I look forward to singing along with the Beatles eleven years from now… “It was twenty years ago today….” but today marks nine years since I was biopsied, diagnosed, treated, and cured of an adult bone cancer called chondrosarcoma all on the same day: June 7, 2007. The cancer was in my left knee, right at the end of the femur, and it was about the size of my fist. The reason I was having all those things done, of course, was that it was a pretty good bet, based on the MRI, that I had chondrosarcoma, but until the biopsy was done, no one was positive. I had a biopsy, followed by cleaning out the tumor, followed by a bone graft and a mending plate. The mending plate was removed in January of 2009.
The surgery went well but I was humiliated by hearing the nurses announce my weight as they transferred me to and from the bed after the surgery. It was for their safety, of course, since I couldn’t assist in lifting myself, but it took four of them to safely move me.
And of course, I had knee surgery. After the surgery, every step I took hurt. Every single step. I limped. I used a cane. I was gently informed, by several different orthopedists, that every step puts four times your weight on your knee joint.
The experience changed my outlook on my health. Before the surgery, I thought of myself as “fat but fit”. I had a lot of stamina, I could walk for hours and hours. After… not so much. It took four years of off-and-on-and-off-and-on physical therapy to walk without a limp. I found a nutritionist who told me my diet was good, but I still wasn’t losing weight, which was a problem, because my knees–both of them now–hurt all the time. I figured out for myself that, if my diet was supposedly right, and I still wasn’t losing, perhaps my metabolism was just more efficient than most peoples’ metabolisms. Okay, I needed to move more, eat less, eat more carefully. I learned to eat more carefully, and figured out what works for me. Not what works for “most people”–what works for me.

- ACTIVITY: Write out the knee surgery account word for word from "And of course, I" to "your knee joint.". Rely on the knee surgery account alone.

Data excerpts
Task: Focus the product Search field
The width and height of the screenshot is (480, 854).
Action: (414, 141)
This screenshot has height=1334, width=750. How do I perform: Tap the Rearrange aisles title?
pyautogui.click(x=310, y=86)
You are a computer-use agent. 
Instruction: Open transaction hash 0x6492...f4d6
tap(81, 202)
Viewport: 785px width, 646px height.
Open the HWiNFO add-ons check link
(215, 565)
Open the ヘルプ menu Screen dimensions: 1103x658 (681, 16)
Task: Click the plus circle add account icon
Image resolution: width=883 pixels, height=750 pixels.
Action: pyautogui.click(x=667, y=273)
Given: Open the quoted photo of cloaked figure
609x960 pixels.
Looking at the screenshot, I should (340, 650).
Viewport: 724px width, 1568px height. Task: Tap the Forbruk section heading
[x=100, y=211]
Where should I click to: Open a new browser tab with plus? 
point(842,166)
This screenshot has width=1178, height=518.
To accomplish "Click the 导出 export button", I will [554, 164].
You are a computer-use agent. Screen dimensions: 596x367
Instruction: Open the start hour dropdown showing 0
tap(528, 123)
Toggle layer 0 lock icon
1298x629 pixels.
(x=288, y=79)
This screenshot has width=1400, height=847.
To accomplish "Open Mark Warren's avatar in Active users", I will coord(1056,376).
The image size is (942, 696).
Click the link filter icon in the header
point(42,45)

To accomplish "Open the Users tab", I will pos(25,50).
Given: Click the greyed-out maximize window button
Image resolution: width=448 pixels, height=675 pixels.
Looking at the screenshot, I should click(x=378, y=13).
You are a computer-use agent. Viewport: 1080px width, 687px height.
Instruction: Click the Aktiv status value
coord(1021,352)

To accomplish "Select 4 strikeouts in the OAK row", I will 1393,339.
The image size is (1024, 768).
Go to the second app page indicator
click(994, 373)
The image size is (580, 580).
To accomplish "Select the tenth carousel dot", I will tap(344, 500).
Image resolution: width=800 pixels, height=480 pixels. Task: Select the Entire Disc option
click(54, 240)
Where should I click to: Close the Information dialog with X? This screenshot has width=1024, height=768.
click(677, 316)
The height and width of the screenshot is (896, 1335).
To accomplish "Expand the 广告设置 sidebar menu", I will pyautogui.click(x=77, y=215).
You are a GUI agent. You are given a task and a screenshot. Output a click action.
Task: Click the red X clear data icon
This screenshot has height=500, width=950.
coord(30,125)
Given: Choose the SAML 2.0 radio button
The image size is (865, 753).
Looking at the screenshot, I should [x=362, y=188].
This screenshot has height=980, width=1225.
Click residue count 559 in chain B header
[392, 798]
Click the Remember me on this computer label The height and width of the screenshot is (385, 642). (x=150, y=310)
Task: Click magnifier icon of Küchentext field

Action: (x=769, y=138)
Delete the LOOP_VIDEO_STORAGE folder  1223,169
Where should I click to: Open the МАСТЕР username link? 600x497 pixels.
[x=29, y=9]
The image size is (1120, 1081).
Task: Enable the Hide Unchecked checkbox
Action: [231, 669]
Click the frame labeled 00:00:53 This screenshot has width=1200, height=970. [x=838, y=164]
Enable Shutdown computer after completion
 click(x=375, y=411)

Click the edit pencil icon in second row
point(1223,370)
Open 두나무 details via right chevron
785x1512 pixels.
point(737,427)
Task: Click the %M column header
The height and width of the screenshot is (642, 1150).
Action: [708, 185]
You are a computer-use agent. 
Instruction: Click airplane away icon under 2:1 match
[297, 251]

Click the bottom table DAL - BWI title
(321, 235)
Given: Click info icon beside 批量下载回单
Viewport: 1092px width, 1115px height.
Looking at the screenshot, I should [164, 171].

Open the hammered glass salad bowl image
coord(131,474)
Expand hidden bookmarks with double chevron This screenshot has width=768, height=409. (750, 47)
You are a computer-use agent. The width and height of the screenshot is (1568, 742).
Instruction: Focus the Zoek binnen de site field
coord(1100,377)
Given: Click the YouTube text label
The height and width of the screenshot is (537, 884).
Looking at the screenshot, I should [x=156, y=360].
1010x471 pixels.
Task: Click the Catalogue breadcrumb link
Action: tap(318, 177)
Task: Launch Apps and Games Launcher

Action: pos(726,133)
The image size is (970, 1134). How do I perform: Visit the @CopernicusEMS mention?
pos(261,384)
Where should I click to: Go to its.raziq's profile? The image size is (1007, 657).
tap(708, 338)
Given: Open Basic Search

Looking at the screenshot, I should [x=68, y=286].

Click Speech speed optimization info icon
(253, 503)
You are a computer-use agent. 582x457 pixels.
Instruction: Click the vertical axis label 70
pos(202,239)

- RESULT OF THE TASK:
And of course, I had knee surgery. After the surgery, every step I took hurt. Every single step. I limped. I used a cane. I was gently informed, by several different orthopedists, that every step puts four times your weight on your knee joint.